BRIEF.
Render the stretch of material from the line containing "The image size is (1078, 1614)." through the line containing "click(982, 23)", both ends included, as a Markdown table with columns Row and Material line, numbering each row and leaving out blank lines.

RECORDS FOR PROCESSING.

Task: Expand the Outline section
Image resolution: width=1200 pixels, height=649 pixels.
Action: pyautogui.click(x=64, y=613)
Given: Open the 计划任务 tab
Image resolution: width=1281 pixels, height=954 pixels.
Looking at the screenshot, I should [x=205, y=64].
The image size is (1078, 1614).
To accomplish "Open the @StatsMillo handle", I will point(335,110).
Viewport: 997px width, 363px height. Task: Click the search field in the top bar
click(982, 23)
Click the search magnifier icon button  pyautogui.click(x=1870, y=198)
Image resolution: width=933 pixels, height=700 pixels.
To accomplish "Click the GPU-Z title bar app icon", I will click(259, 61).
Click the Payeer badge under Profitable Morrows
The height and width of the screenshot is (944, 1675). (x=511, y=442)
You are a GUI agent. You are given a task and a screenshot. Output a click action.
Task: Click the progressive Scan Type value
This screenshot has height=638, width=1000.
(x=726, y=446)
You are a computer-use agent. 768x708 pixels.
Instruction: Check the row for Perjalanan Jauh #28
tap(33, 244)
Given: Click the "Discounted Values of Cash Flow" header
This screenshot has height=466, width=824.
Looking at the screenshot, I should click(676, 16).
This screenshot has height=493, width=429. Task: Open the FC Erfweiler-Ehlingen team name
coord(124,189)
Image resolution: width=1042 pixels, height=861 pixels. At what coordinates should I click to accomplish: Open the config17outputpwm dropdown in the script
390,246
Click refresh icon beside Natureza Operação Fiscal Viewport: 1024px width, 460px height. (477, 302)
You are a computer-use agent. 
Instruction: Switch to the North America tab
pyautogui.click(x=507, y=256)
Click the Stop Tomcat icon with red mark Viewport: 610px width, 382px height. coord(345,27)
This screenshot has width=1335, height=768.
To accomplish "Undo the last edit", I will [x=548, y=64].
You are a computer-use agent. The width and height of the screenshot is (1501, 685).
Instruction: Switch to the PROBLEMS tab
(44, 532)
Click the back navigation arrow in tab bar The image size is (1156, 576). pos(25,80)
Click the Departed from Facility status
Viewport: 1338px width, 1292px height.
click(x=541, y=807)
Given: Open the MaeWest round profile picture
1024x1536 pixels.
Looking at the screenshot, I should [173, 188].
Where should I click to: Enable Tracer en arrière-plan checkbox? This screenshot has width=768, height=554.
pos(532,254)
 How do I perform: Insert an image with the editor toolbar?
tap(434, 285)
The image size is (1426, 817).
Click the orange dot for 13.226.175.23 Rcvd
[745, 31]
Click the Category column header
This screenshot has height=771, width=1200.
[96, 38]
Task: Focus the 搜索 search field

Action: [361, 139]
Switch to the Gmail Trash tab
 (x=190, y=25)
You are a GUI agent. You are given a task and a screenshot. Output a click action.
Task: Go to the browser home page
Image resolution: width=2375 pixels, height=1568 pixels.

ANSWER BELOW.
| Row | Material line |
|---|---|
| 1 | The image size is (1078, 1614). |
| 2 | To accomplish "Open the @StatsMillo handle", I will point(335,110). |
| 3 | Viewport: 997px width, 363px height. Task: Click the search field in the top bar |
| 4 | click(982, 23) |